Second is Medium to make it closer to the real piano feel but still have some leeway, third is Default to mimic actual piano to its most similar feel, and last is Hard for more advanced players who want some extra challenge. As for the output, it comes with two 12-cm built-in speakers powered by 6 W amp each which is definitely not enough except for practice, but the quality is decent and pleasant.

The Yamaha P45 is doubling the amount of polyphony you can find in P35 from 32-note to now 64-note. For the presets, you can get 10 sounds available here to enrich your composition. There are two pianos, two organs, two electric pianos, and two harpsichords as well as patch for strings and patch for vibraphone.

Comparison
Now, let’s compare Alesis Recital with Yamaha P45. As you can see, both of them are using full 88 weighted keys and equally offered for beginner. What separate them are first the polyphony because Recital is topping at 128-note while P45 only has 64-note. Another difference is on the preset sound since P45 has more sounds than Recital. However, Recital speaker is louder than P45.

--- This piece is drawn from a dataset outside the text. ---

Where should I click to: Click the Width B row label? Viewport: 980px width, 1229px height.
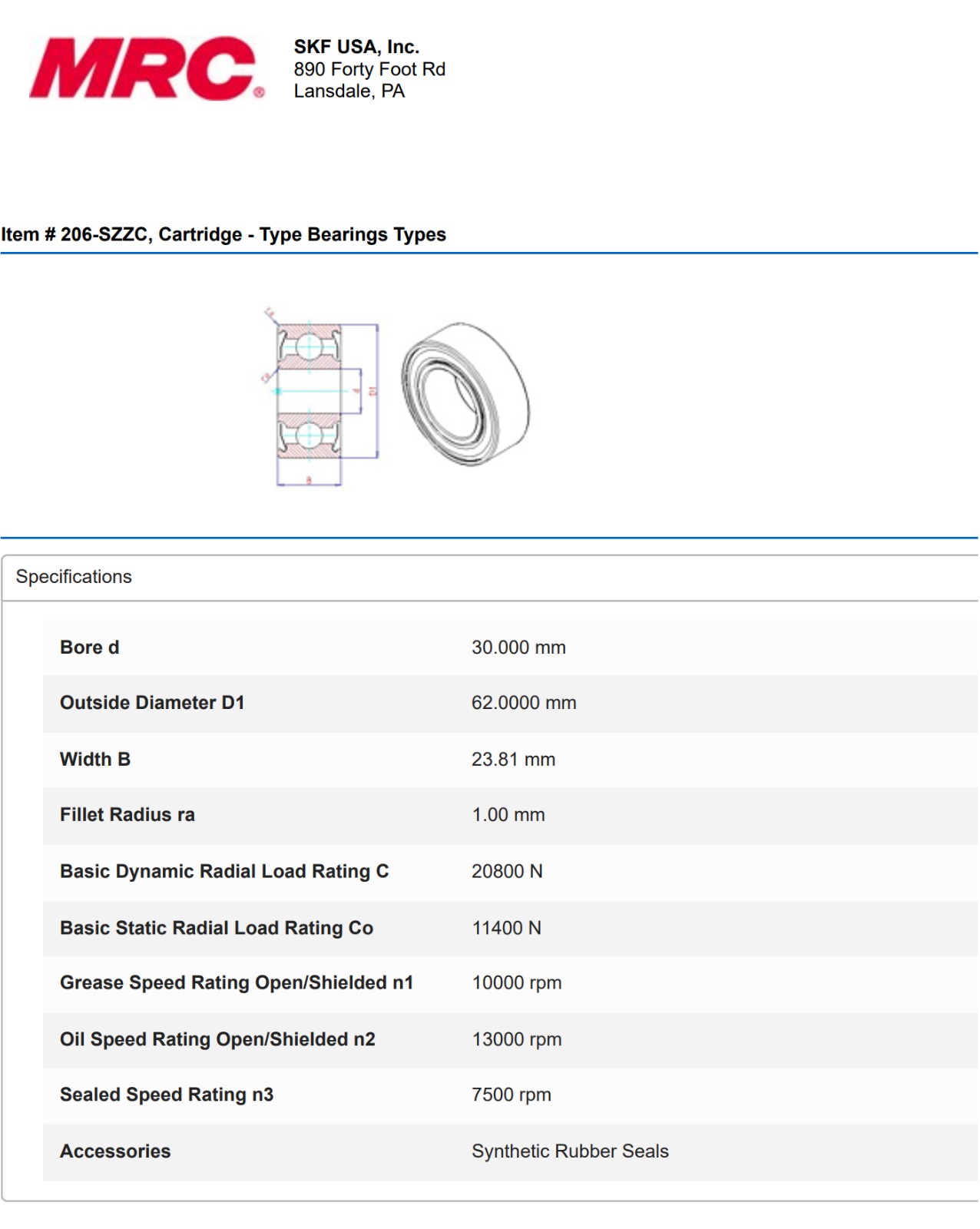pos(95,760)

Alesis Recital vs Yamaha P45

- Exclusive to Amazon - The ultimate beginners digital piano loaded with 5 expertly crafted voices (Acoustic Piano, Electric Piano, Organ, Synth, and Bass) and powerful educational features that guarantee to have you playing professional keys fast!
- Universal Responsive Feel - 88 premium full-sized semi-weighted keys with adjustable touch response to suit your preferred playing style
- Connectivity Covered - Built-in 20W speakers deliver room filling sound, ¼” (6.35mm) sustain pedal input (pedal not included)
- Powerful Educational Features - Standard, split, layer, and lesson modes with 128-note max polyphony and Built In FX: Chorus, Reverb
- Learn Piano Today - Includes Skoove 3 month premium subscription for expert interactive online piano lessons
- GHS weighted action is heavier in the low end and lighter in the high end, just like an acoustic piano
- Advanced Wave Memory Stereo Sampling recreates natural instrument sound in stereo
- 64-note polyphony allows the player to perform moderately dense piano passages, even using heavy sustain pedal, with few or no dropped notes being cut off
- Dual Mode lets you combine two Voices together, like piano and strings, for an inspiring new playing experience
- The USB to HOST port allows you to connect and interact with a wide variety of educational, music creation or music entertainment applications on a computer or mobile device

Conclusion
All in all, the decision is all yours to make. In our opinion, you can choose the one that match your preference or the one that provide better capabilities in your eyes. However, when considering the price and features together, if we are to choose we will recommend you Alesis Recital since it is more affordable and has more polyphony count than Yamaha P45.